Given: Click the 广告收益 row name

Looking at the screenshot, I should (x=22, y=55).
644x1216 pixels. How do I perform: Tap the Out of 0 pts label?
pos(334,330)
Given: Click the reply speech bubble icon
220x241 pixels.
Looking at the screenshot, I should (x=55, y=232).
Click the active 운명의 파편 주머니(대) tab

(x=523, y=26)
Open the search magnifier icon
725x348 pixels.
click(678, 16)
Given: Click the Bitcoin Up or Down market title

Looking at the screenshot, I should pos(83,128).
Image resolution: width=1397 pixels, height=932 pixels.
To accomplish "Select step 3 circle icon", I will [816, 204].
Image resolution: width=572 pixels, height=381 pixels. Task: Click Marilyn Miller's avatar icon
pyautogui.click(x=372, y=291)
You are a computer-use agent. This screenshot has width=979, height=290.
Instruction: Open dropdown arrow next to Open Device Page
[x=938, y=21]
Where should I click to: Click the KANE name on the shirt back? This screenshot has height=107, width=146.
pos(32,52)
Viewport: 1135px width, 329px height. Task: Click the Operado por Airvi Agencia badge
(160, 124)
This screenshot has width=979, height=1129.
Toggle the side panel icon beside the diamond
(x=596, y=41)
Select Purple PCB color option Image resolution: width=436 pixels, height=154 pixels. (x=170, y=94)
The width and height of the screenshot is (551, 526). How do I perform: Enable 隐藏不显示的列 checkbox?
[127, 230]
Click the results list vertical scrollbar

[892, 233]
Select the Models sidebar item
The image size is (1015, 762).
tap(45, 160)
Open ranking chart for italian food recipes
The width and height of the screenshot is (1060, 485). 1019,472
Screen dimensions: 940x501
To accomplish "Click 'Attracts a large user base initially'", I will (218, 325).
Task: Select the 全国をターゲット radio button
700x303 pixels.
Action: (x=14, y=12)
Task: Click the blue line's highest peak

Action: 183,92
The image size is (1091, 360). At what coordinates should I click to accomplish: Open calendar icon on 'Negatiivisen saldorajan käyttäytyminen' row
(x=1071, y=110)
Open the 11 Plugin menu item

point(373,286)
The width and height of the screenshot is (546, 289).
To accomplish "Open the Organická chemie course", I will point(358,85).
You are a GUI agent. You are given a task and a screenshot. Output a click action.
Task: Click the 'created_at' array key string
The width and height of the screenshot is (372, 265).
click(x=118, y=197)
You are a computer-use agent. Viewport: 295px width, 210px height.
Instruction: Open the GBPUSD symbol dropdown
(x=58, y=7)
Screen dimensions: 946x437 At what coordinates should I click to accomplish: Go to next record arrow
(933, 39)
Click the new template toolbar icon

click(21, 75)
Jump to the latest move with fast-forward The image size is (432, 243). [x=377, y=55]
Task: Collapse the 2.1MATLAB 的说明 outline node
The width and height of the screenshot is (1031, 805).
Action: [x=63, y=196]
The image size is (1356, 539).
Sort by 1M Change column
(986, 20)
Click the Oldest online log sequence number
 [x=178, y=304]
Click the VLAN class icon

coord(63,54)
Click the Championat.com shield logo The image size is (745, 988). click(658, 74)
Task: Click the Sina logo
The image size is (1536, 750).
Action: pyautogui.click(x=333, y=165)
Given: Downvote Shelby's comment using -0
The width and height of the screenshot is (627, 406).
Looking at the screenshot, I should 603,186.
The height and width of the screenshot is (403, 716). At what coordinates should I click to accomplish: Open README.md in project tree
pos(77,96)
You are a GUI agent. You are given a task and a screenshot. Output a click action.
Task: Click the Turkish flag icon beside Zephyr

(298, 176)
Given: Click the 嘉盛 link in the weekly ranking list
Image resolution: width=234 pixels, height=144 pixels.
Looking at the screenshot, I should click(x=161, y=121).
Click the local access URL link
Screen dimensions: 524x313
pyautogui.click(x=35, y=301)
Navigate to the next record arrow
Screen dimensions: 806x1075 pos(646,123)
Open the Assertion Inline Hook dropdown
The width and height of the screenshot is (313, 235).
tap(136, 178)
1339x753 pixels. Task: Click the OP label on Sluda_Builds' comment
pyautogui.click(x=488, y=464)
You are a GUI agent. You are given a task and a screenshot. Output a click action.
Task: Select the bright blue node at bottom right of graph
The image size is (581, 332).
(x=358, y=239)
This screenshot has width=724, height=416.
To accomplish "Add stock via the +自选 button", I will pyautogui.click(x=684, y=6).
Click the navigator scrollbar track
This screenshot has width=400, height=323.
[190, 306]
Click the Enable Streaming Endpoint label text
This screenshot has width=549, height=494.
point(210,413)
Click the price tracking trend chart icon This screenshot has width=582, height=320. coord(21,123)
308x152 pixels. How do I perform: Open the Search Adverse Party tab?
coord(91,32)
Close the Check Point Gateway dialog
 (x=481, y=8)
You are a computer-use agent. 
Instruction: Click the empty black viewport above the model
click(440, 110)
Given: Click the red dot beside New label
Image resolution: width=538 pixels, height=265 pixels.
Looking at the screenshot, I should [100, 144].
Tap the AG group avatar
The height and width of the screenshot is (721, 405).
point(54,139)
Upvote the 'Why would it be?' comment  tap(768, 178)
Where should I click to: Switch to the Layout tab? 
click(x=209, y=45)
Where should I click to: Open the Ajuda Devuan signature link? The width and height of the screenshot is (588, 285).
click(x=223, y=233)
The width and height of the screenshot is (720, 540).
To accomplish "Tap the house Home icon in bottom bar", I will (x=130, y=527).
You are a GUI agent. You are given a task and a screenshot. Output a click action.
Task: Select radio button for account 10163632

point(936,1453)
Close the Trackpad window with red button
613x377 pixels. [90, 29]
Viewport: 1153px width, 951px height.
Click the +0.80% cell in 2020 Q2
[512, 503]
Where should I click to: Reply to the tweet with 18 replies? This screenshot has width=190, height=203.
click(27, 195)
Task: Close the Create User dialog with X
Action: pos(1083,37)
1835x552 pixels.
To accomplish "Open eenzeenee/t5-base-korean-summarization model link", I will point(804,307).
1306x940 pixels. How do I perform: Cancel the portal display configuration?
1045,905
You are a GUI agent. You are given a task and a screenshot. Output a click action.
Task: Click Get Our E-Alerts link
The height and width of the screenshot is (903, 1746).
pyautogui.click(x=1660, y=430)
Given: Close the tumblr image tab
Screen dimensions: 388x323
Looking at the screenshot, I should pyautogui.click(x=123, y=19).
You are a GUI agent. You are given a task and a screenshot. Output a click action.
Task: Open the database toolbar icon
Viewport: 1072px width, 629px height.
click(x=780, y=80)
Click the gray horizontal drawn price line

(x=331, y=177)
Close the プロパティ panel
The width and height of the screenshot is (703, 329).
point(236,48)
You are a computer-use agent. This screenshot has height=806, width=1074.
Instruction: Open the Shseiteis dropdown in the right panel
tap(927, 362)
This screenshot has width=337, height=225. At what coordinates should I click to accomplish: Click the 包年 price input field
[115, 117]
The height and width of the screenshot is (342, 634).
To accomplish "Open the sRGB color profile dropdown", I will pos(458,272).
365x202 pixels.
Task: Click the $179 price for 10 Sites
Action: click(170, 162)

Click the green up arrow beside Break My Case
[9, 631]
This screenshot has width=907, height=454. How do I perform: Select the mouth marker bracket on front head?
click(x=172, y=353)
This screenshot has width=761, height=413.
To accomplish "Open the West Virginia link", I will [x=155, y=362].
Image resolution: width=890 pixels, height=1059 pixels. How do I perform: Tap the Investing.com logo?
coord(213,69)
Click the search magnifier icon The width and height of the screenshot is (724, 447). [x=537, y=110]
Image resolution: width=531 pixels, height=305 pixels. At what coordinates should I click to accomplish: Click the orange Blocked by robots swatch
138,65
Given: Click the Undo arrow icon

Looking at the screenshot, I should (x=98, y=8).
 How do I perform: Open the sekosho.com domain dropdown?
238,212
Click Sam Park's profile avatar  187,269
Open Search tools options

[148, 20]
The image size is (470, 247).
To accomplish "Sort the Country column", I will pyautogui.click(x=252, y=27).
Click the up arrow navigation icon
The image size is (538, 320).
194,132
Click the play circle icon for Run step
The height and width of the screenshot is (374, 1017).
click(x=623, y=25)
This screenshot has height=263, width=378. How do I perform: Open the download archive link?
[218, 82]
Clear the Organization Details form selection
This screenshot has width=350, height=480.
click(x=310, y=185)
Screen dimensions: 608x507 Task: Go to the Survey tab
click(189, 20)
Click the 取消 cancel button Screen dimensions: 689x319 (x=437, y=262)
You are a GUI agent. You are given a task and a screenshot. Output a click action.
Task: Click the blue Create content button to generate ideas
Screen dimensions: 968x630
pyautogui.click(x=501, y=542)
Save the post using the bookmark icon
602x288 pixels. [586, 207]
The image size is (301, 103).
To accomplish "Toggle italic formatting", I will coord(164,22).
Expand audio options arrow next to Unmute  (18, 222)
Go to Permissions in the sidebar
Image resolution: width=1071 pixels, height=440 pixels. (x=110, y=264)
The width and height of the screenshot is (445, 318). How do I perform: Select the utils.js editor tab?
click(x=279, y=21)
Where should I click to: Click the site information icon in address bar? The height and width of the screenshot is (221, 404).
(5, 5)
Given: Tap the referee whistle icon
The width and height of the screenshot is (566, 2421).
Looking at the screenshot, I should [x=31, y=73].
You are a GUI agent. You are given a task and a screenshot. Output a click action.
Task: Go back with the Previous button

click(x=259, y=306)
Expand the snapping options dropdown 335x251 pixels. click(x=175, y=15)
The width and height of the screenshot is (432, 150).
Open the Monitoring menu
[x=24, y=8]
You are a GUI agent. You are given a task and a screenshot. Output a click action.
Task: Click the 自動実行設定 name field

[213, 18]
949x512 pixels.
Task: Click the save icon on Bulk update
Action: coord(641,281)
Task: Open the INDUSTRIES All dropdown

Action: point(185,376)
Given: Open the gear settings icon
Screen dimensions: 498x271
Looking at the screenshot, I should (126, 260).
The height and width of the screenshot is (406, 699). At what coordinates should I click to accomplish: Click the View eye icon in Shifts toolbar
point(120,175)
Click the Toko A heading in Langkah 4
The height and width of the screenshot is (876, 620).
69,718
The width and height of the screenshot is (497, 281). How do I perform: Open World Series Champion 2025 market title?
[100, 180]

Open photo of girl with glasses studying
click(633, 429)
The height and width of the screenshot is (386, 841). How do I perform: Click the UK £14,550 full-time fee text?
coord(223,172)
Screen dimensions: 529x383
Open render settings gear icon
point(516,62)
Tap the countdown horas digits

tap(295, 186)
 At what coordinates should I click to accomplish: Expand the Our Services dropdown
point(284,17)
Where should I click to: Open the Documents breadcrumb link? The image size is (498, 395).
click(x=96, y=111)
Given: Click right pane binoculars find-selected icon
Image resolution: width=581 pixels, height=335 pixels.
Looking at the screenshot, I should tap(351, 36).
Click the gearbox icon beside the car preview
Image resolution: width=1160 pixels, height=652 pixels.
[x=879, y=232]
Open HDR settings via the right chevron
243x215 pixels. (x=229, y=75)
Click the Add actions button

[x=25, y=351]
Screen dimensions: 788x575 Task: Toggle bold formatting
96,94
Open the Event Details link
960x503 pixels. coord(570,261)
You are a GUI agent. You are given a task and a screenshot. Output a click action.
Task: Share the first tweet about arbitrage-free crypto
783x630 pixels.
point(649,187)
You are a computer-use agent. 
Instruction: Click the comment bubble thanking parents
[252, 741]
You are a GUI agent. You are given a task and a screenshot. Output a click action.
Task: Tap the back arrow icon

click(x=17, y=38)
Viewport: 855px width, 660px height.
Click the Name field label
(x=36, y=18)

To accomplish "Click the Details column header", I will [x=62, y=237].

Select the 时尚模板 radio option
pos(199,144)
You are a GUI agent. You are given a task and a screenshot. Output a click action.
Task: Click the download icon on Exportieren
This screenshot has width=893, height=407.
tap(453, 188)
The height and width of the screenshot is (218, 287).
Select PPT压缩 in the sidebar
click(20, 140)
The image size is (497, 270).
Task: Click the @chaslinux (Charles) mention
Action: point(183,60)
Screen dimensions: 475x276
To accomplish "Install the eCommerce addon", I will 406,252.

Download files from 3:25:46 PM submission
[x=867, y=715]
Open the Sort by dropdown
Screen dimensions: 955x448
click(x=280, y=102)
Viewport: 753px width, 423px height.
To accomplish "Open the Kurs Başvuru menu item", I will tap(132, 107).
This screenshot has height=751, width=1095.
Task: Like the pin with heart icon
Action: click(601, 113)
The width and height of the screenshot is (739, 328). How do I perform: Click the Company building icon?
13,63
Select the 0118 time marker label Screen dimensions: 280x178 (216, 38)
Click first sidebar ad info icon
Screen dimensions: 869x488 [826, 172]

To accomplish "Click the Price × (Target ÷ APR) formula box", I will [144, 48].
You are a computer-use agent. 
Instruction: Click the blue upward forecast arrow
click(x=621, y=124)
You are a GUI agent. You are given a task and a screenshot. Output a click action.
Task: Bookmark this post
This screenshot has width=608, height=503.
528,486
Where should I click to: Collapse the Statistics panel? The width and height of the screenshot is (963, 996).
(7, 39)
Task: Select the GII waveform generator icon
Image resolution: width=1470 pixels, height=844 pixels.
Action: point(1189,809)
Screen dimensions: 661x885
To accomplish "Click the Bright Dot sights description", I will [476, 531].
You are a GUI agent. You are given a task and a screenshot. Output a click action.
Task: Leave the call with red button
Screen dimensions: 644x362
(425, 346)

━━━━━━━━━━━━━━━━━━━━

WHAT IS REQUIRED. Whenever a line in the records above contains the string "bottom", copy that line.

OUTPUT OF THE TASK.
Task: Select the bright blue node at bottom right of graph
To accomplish "Tap the house Home icon in bottom bar", I will (x=130, y=527).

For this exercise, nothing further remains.